THE DYESSERTATION: Friends can become family for students studying abroad

_Ashley Dye is a senior journalism and telecommunications major and writes ‘The Dyessertation’ for the Daily News. Her views do not necessarily reflect those of the newspaper or The Daily. Write to Ashley at acdye@bsu.edu._

The most terrifying aspect of study abroad is knowing it’s time to make friends all over again, an act that gets harder with age.

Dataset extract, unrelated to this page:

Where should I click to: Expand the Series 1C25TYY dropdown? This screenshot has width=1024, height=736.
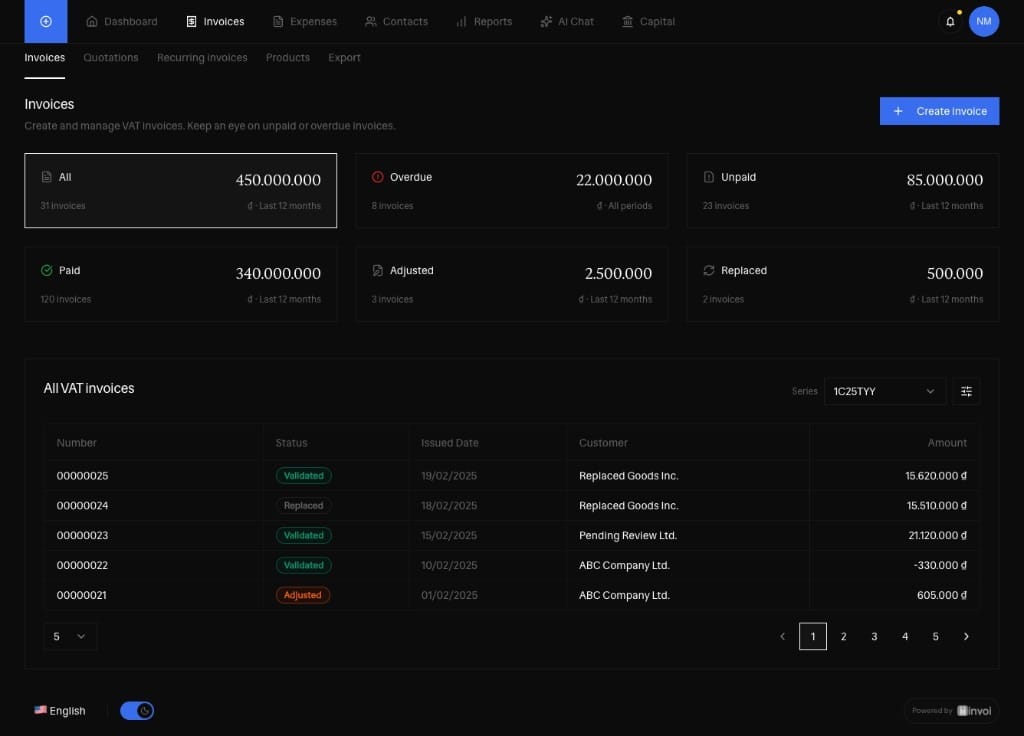click(x=884, y=391)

It’s even harder in a foreign language.

Before I left Spring Semester 2013 for "Rennes, France":http://www.tourisme-rennes.com/en/home.aspx, I had a handful of nightmares about social interactions. My mind was convinced that I didn’t know French well enough to successfully live out a dream that was multiple years in the making. My accent was too American, too timid, and it felt like my knowledge was too minimal to express myself. I went over with another Ball State student, but we needed to branch out and make our own friend groups. Within the first week or so in the city, my heart was still heavy with the fear of making acquaintances and nothing more.

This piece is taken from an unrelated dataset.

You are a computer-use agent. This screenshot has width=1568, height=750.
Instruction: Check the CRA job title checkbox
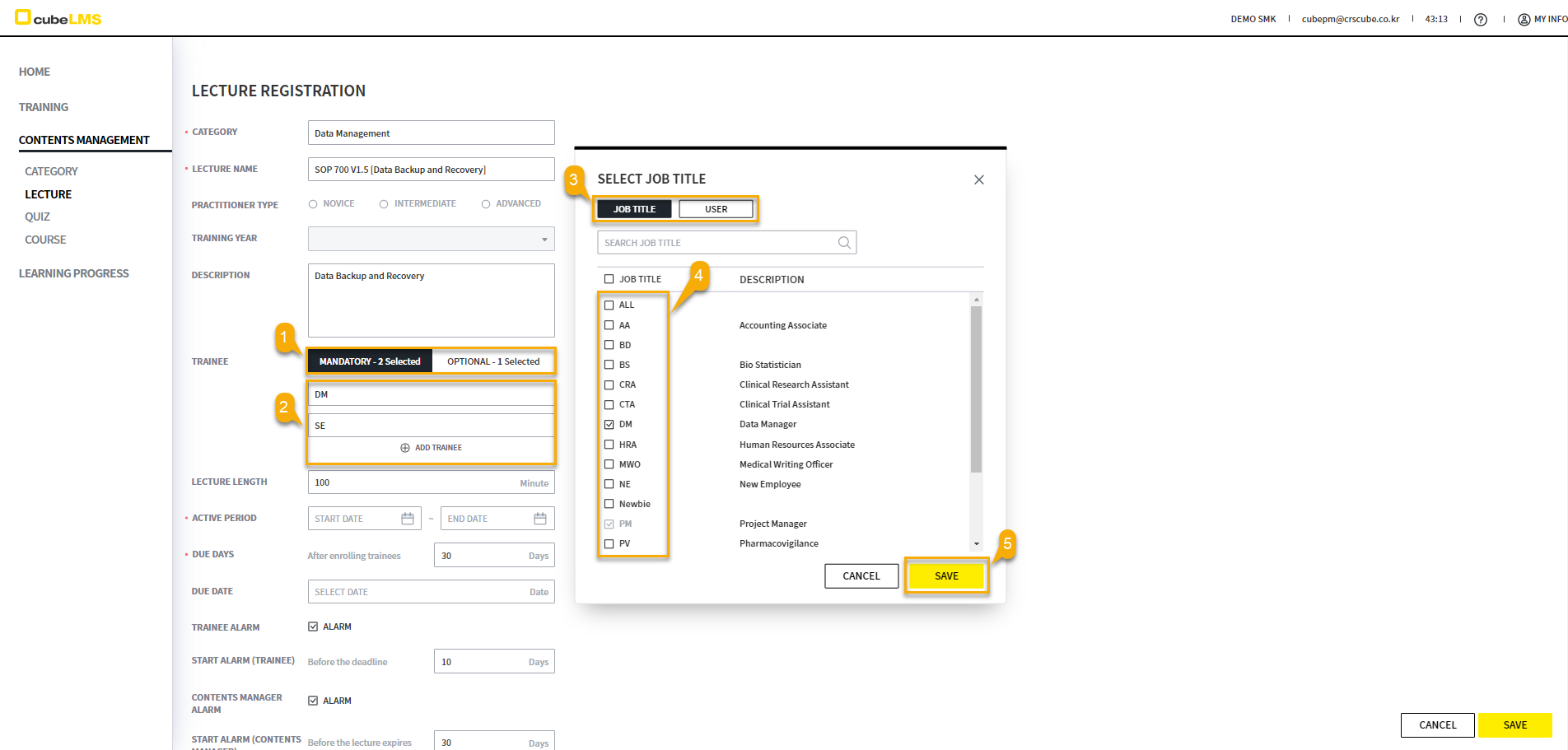coord(609,384)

At one point, my mind concocted a situation where I was a complete loner. It would have been the worst semester of my life. Briefly but intensely, I didn’t feel like I belonged.

It’s hard to be more than 4,000 miles away from those closest to you, even if you want nothing more than to study in another country. No longer were they just an immediate text or phone call away.

There wasn’t anyone.

Despite my fears, I made friends. It was much easier to do than I thought, and that’s because it can be very difficult to not make friends on a college campus — friendships usually form, even if it’s just an acquaintance level. Even if it’s with a language you aren’t fluent in.

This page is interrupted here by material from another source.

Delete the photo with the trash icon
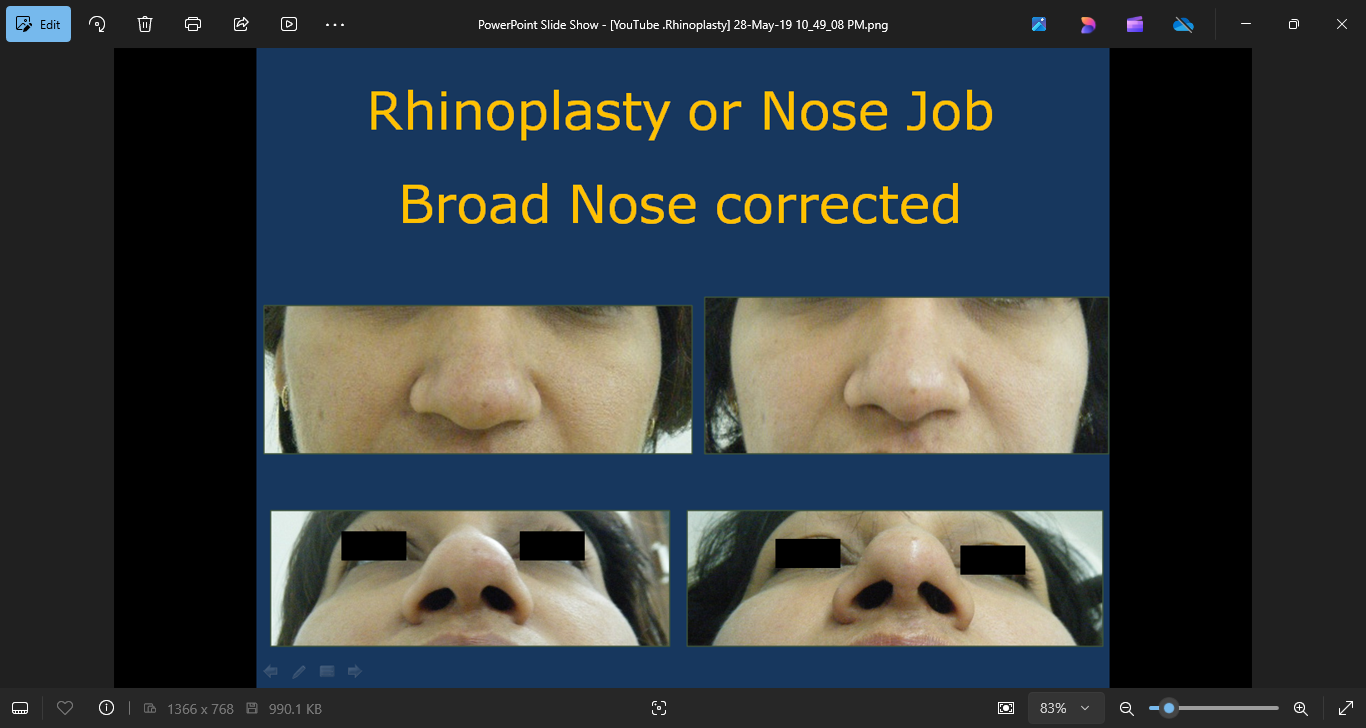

But more importantly, I made a family of friends. Ohana, our little group, was made up of other study abroad students. I knew instantly that I could count on them. After all, they were dealing with the same emotions.

Nearly every Sunday night, we made an effort to cook dinner together, from chicken and dumplings to fajitas to galettes. These dinners would last for hours over loud conversations.

They helped me become less hesitant to say yes to any adventure, even if that meant an adventure as small as taking the bus out to explore a neighborhood and wooded area with a walking stick taller than me, culminating in one of the most idyllic moments set to The Temper Trap’s “Sweet Disposition.”

I felt so at ease as if I had known them for most of my life, and I began to love them as much as a friend could, realizing they are some of the best people on this planet.

Certainly, my Ohana wasn’t the only cause of my love for Rennes and Bretagne, nor was it the only reason I finally felt a sense of purpose in a city. But without my friendship family, it’s possible I would not have gotten to know the area as much or immersed myself in the culture as much. While we spoke primarily English to each other, there weren’t efforts to change life there into what we knew back home.

The bond of a study abroad family is strong; after all, we grew together. Studying abroad forces you to become more self-sufficient, but not alone. Instead of panicking by myself in my room, I could express my fears, no matter how small, without judgment.

My French university, "Université Rennes 2":http://www.univ-rennes2.fr/en, offered a program where a French student shows the incoming student around and helps them get adjusted to life in Rennes. While some of my friends ended up making friendships through that, my French student never contacted me and I didn’t feel like bothering with it. In retrospect, I should have fought harder against my anxiety and gone for it, to help speed up the adjustment.

"Similar programs":http://www.ballstatedaily.com/article/2014/02/university-program-helps-students-mix-with-american-families can mean so much to a person worlds away from home. Even smaller gestures can help people become more comfortable.

For study abroad, it’s not just about education from the university. The experience is made mostly outside of the classroom, learning about the culture and becoming part of that. It can be extremely difficult to break into a way of life without a sort of support system from those doing it as well or from citizens of the host country.

Without that, the experience loses its worth and appeal. No one remembers the countless university assignments, but it’s hard to forget the friends who became family.